Para tal empreitada partimos essencialmente do primeiro volume da história da
sexualidade, A vontade de saber, percorrendo e apreciando seu conteúdo ousado e
envolvente. Além do mais, foi preciso efetuar a difícil tarefa de delimitar o que
queríamos de fato trazer como reflexão nesse trabalho, a saber, a análise da construção
do discurso da sexualidade, uma vez que ao estudar Foucault, exige-se de seu leitor uma
postura interpretativa, um tanto quanto dinâmica, já que os conceitos e princípios
trazidos ou explanados pelo filósofo, estão entrelaçados intimamente com outros tantos
conceitos, de modo que somos conduzidos por seu estilo a nos debruçarmos e
refletirmos sobre toda uma conjuntura conceitual, e não sobre um conceito apenas.

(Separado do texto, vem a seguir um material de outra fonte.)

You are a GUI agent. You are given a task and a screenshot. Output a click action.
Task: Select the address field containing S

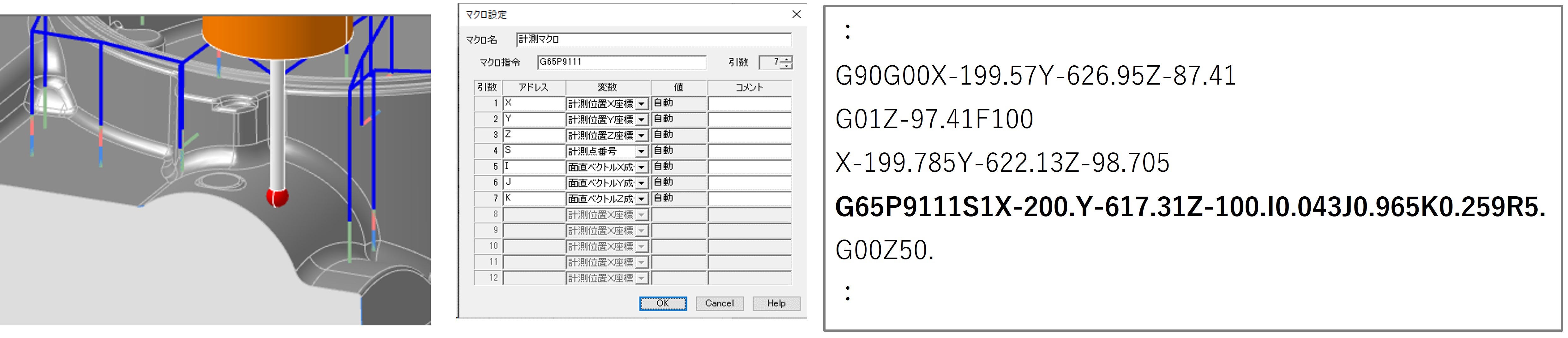534,151
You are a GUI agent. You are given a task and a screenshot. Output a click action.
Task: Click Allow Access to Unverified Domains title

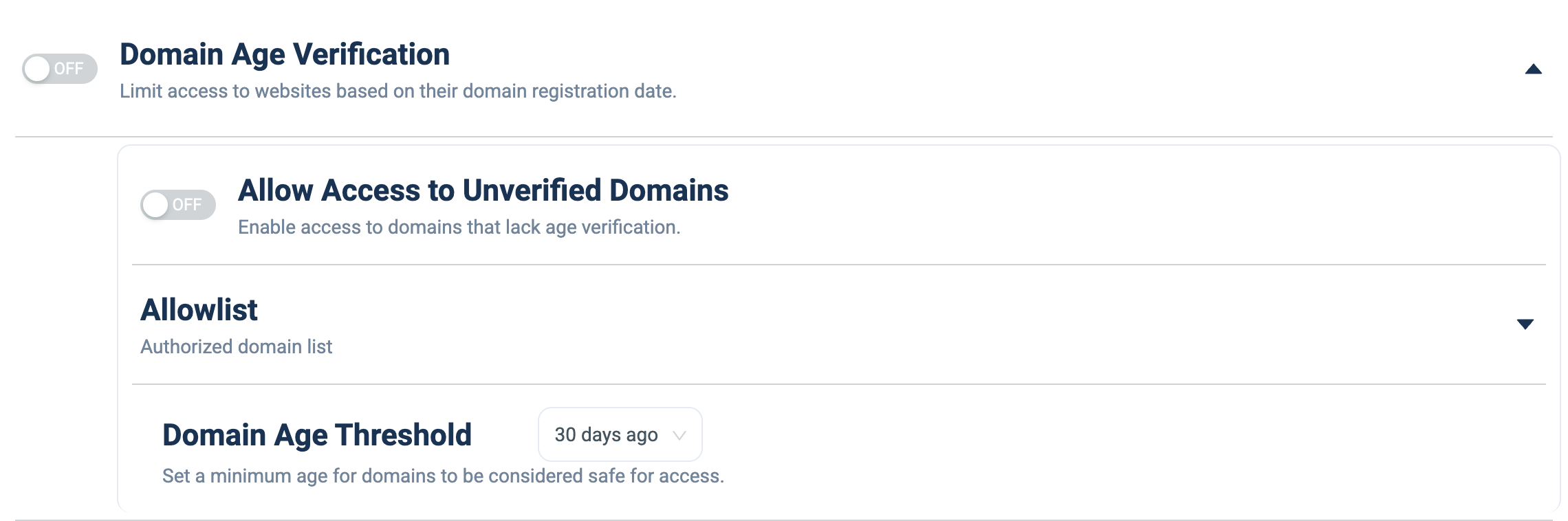pos(483,190)
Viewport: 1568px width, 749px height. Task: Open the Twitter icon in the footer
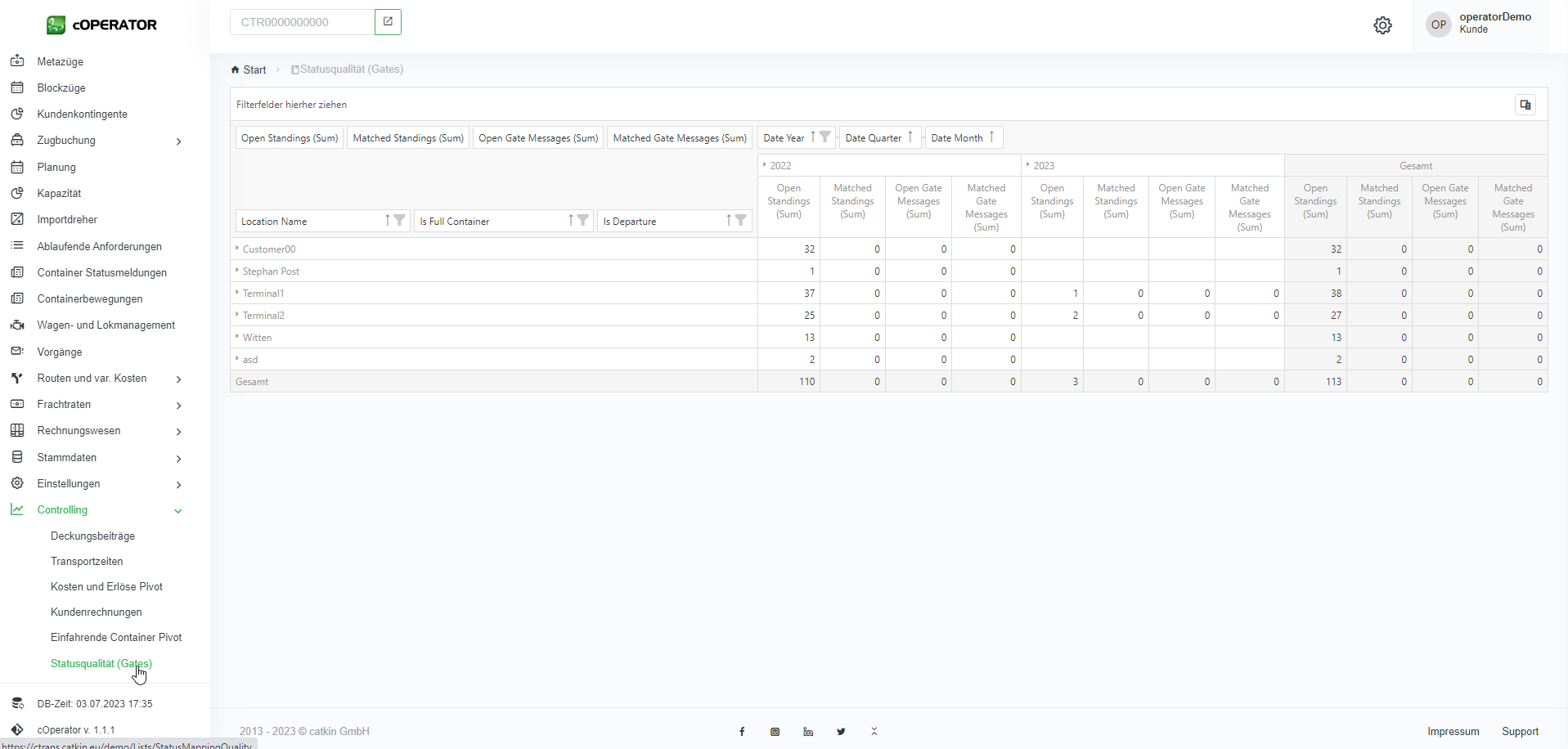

Ainda assim, se queríamos ao menos traduzir o que significa, por exemplo, a
sexualidade para Foucault, tivemos que tomar não só o conceito de sexualidade em si
mesmo, mas os pressupostos que tornaram e definiram essa sexualidade, a saber: as
relações de poder, o sujeito e o conhecimento científico. Ou seja, quando nos deparamos
com o pensamento de Foucault, além das dificuldades habituais na lida com o texto
filosófico, encontramos aí um convite para se pensar não só as inter-relações
conceituais, a ideia, ou a teoria, mas também refletirmos sobre o reencontro, se
podemos dizer assim, desses conceitos com a prática, com as coisas, com o mundo, em
última instância, no encontro do homem com as instâncias que estão ao seu redor.
Com Foucault, tivemos a possibilidade de perceber através de seu recurso à
história, seja pela arqueologia ou pela genealogia, que a sexualidade concebida a partir
do século XIX é uma construção discursiva oriunda das relações de poder. Vimos
também que a emergente ciência do sexo, que afirmava haver uma inibição e uma
repressão sobre nossa sexualidade, era ela mesma um agente controlador do sexo. Muito
embora, para Foucault, esse controle só era possível, porque anteriormente e
primordialmente, houve um intenso e constante estímulo sobre o indivíduo, para que
este enunciasse sobre sua sexualidade.

35
Concluímos então, que a tese central de Foucault ao historicizar a sexualidade é,
portanto, combater a hipótese repressiva, ao afirmar que o sexo não foi somente e
fundamentalmente reprimido pelas instâncias de poder, como nos conta as tradicionais
teorias sobre sexualidade, mas sim, que estas instâncias de poder deram condições para
que esta sexualidade fosse construída enquanto saber. Daí a ideia do poder positivo
sugerida por Foucault, que o poder não só reprime os discursos ou práticas sexuais, mas,
sobretudo os produzia. Foi através da proliferação dos discursos, do exame cauteloso do
que cada indivíduo enunciava acerca de suas práticas sexuais, que a sexualidade pôde se
consolidar enquanto ciência do sexo. Podemos notar desse modo, que o poder, ou
melhor, as relações de poder, produzem e lançam as condições para o conhecimento,
conhecimento este, que cria sujeitos ao inventar novas formas de classificação que
ditam e diferem os comportamentos normativos, do patológico, assim, interferindo na
maneira como cada indivíduo se comporta e pensa sobre si mesmo e sobre o outro,
quando a questão é a sexualidade.
Em suma, o que tentamos fazer aqui, mesmo que superficialmente, foi nos
aproximar da pergunta: por que se quer saber sobre o sexo? A partir da análise
foucaultiana acredita-se que essa vontade de saber não é gratuita ou ingênua, nem
tampouco serviria para nos libertar ou ainda nos colocar frente à verdade sobre nos
mesmos, por meio do sexo. Para Foucault, a vontade de saber revela a intenção de
controle e dominação que o saber proporciona sobre aquilo que investiga enquanto
objeto, no caso, o homem e seu sexo. O que Foucault quer nos dizer é que não existe
uma sexualidade natural, essencial ou verdadeira que devemos tratar de descobrir para
enfim sermos livres, mas, que a sexualidade enquanto tal é um discurso científico
construído e proveniente de certas convenções históricas e culturais que modelam e
padronizam as formas como devemos sentir prazer.